Please find enclosed our revised manuscript titled “Suppressing pyroptosis augments post-transplant survival of stem cells and cardiac function following ischemic injury” which we are submitting as an original article for publication in your respected journal, International Journal of Molecular Sciences.

 

We authors very much appreciated the encouraging, critical and constructive comments and suggestions on this manuscript by the reviewers. The comments have been very thorough and useful in improving the manuscript. We strongly believe that the comments and suggestions have significantly increased the scientific value of revised manuscript. We are submitting the corrected manuscript with consolidated data. The manuscript has been revised as per the comments given by the reviewer, and our responses to all the comments are as follows:

Review2 Comments and Suggestions for Authors

Comments to the Authors:

The present manuscript is aimed to analyze the mechanism underlying acute death of transplanted stem cells in the infarcted heart. Starting from previous literature assessing a potential role of pyroptosis as an important programmed death mechanism in damaged hearts, the Authors investigated its significance in the death of transplanted stem cells after cardiac reperfusion, analyzing its activation mediated by M1 macrophages and IL1b production, and identifying miR-762 as a potential regulator of this process. Such results highlight the possible use of miR-762-implemented stem cells for cardiac transplantation to increase their post-transplantation survival and therapeutic efficacy.

Major issues:

  1. Quality of English language needs to be improved, there are too many grammar mistakes. The Authors should have the manuscript reviewed by someone who is fluent in English, or should use English language editing service

Response: The manuscript has been thoroughly checked for grammatical errors and revised by a native speaking biologist.
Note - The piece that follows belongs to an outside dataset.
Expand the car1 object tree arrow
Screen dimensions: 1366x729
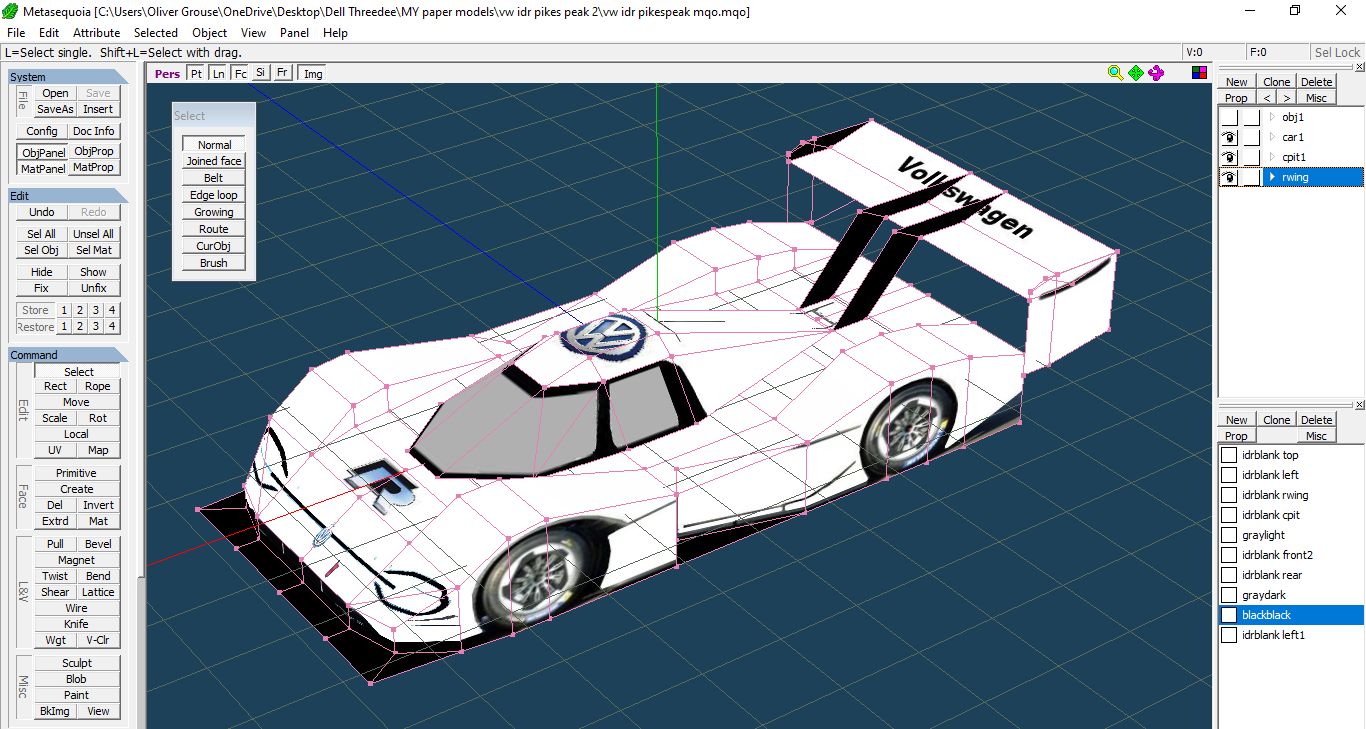(1272, 137)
  1. In the text, the Authors reported the differential expression of three genes reported in both the inflammatory response and pyroptosis gene list, but in the table (Fig. S1B) only two of these genes are reported. What about CASP4?

Response: We have checked the expression change of CASP4 because it is known to play an important role in pyroptosis. However, it did not show any I/R-dependent significant change (it surely is involved in both pyroptosis and inflammation, but the expression change was not significant). Therefore, the manuscript has been revised to minimize the confusion, including the number of genes reported (page 3).
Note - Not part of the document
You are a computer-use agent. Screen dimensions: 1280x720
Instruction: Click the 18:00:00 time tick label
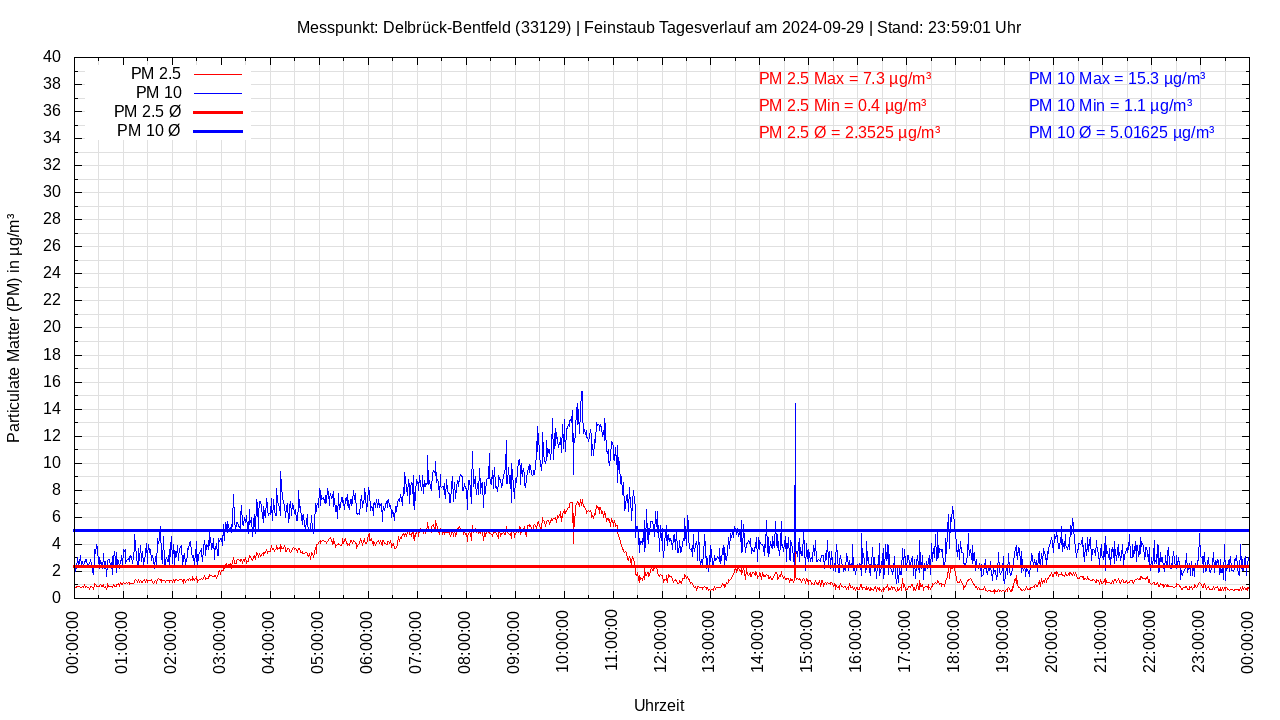(x=954, y=641)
  1. The Authors should add the description of DEG analysis and of quantitative analysis of IL-1b in sham and I/R damaged hearts, which are missing in the Materials and methods section.
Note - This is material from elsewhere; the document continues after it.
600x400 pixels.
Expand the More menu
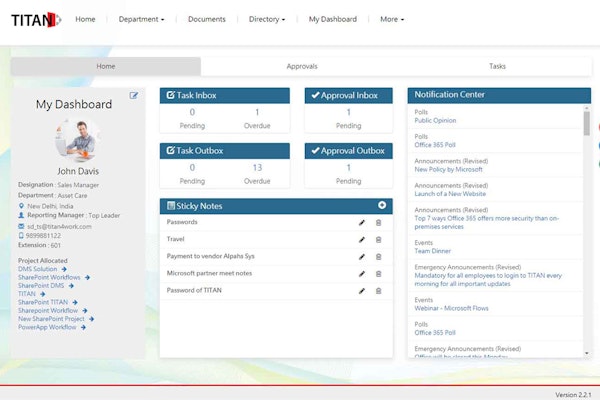(392, 19)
Response: The description of DEG analysis and of quantitative analysis of IL-1b have been added in section 4.13 as the reviewer suggested. 

3-1. Also the description of protein extraction from heart tissue is missing.

Response: The detailed additional method were added in 4.9.

  1. The Authors should clarify some points about IL1b, because the data are not convincing. The antibody used for IL1b recognizes both the precursor (35 Kda) and the mature form (17kDa). The nomenclature in all the figures should be the same, so the Authors should decide if indicate the precursor as IL1b (as in Fig.2b) and the mature form as cleaved-IL1b or the precursor as pro-IL1b (as in Fig. 2e) and the mature form as IL1b (the last is probably the best, since the protein of interest is the mature form).

Response: The secreted IL-1b has an actual biological activity, and it is a cleaved form of IL-1b as the reviewer mentioned. Therefore, we designated proteins as pro-IL-1b and cleaved IL-1b throughout the figures to avoid ambiguity.

4-1. The Authors should also clarify which band should be considered in the results: in Fig. 2b, cleaved-IL1b did not seem particularly increased in the I/R hearts, and there is no match with protein quantification in Fig. 2c;

Response: Quantification of IL-1b in Figure 2C was mistakenly included pro form as well. Therefore, quantification was re-done only for cleaved IL-1b.

4-2. conversely, in Fig. 2e quantification seemed to represent the cleaved IL1b trend rather than that of pro-IL1b. Moreover, in Fig. 3 the high increase of IL1b after incubation with M1 conditioned medium is relative to the precursor form, while in figs. S3 and S4 such increase is specifically related to the cleaved form.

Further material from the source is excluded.